Backend Examples 🚧

from siuba import _, group_by, filter, show_query, tbl
from siuba.sql import LazyTbl
from siuba.data import cars

from sqlalchemy import create_engine

Demo query

We’ll use the following lazy pipe to demonstrate each backend. It groups by the cyl column, then filters by mpg.

filter_mpg = (
    _
    >> group_by(_.cyl)
    >> filter(_.mpg < _.mpg.mean())
)

For example, here is the pipe called on pandas data.

cars >> filter_mpg

(grouped data frame)

cyl mpg hp
2 4 22.8 93
5 6 18.1 105
... ... ... ...
30 8 15.0 335
31 4 21.4 109

16 rows × 3 columns

duckdb

engine = create_engine("duckdb:///:memory:")

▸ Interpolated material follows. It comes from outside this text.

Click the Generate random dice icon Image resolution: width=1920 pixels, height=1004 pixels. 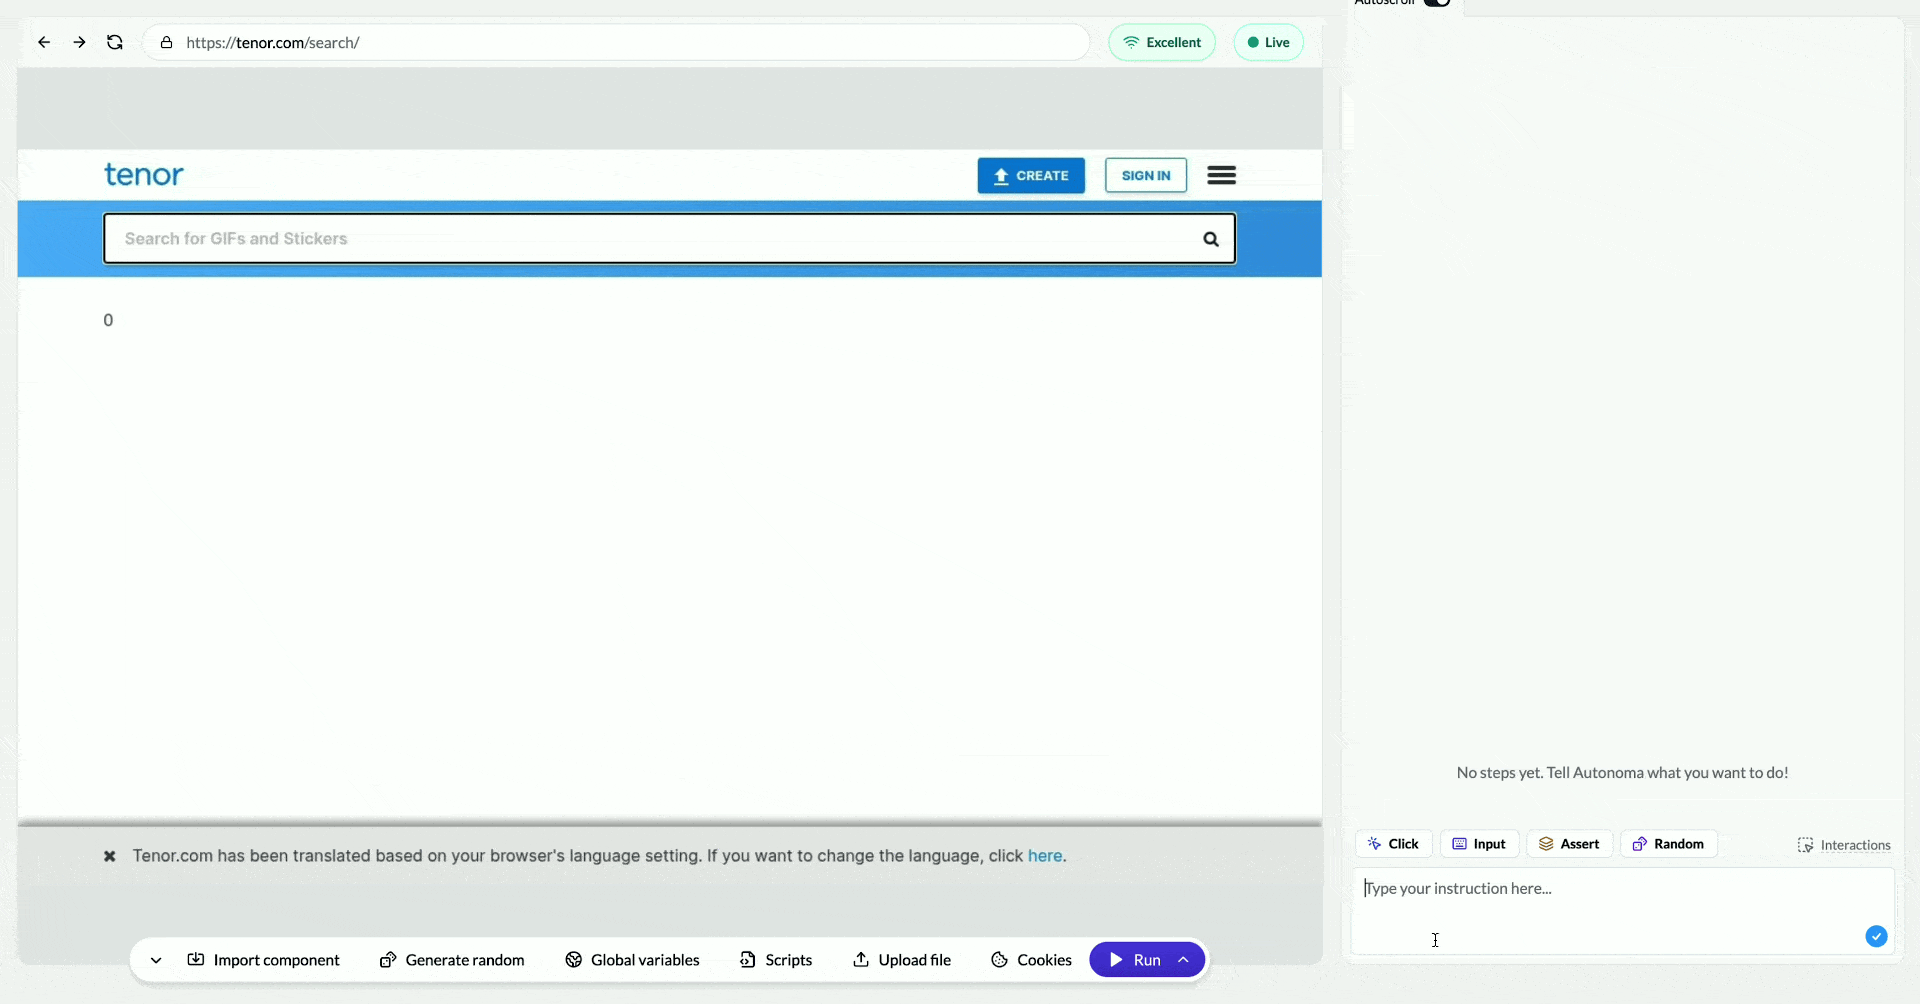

tbl_cars_duckdb = tbl(engine, "cars", cars)
/opt/hostedtoolcache/Python/3.9.16/x64/lib/python3.9/site-packages/duckdb_engine/__init__.py:229: DuckDBEngineWarning: duckdb-engine doesn't yet support reflection on indices
  warnings.warn(
tbl_filtered = tbl_cars_duckdb >> filter_mpg
tbl_filtered
# Source: lazy query
# DB Conn: Engine(duckdb:///:memory:)
# Preview:
cyl mpg hp
0 4 22.8 93
1 4 24.4 62
2 4 22.8 95
3 4 21.5 97
4 4 26.0 91

# .. may have more rows

q = tbl_filtered >> show_query(simplify=True)
SELECT anon_1.cyl, anon_1.mpg, anon_1.hp 
FROM (SELECT *, cars_1.mpg < avg(cars_1.mpg) OVER (PARTITION BY cars_1.cyl) AS win1 
FROM cars AS cars_1) AS anon_1 
WHERE anon_1.win1

sqlite

engine = create_engine("sqlite:///:memory:")
cars.to_sql("cars", engine, index=False)

tbl_cars_sqlite = tbl(engine, "cars")
tbl_filtered = tbl_cars_sqlite >> filter_mpg
tbl_filtered
/home/runner/work/siuba.org/siuba.org/src/siuba/siuba/sql/utils.py:85: SAWarning: Class AggOver will not make use of SQL compilation caching as it does not set the 'inherit_cache' attribute to ``True``.  This can have significant performance implications including some performance degradations in comparison to prior SQLAlchemy versions.  Set this attribute to True if this object can make use of the cache key generated by the superclass.  Alternatively, this attribute may be set to False which will disable this warning. (Background on this error at: https://sqlalche.me/e/14/cprf)
  return self.connectable.execute(*args, **kwargs)
# Source: lazy query
# DB Conn: Engine(sqlite:///:memory:)
# Preview:
cyl mpg hp
0 4 22.8 93
1 4 24.4 62
2 4 22.8 95
3 4 21.5 97
4 4 26.0 91

# .. may have more rows

q = tbl_filtered >> show_query(simplify=True)
SELECT anon_1.cyl, anon_1.mpg, anon_1.hp 
FROM (SELECT *, cars_1.mpg < avg(cars_1.mpg) OVER (PARTITION BY cars_1.cyl) AS win1 
FROM cars AS cars_1) AS anon_1 
WHERE anon_1.win1 = 1

bigquery

bigquery is thoroughly tested, but needs to be added to this page!

mysql

mysql is thoroughly tested, but needs to be added to this page!

postgresql

postgresql is thoroughly tested, but needs to be added to this page!

snowflake

snowflake is thoroughly tested, but needs to be added to this page!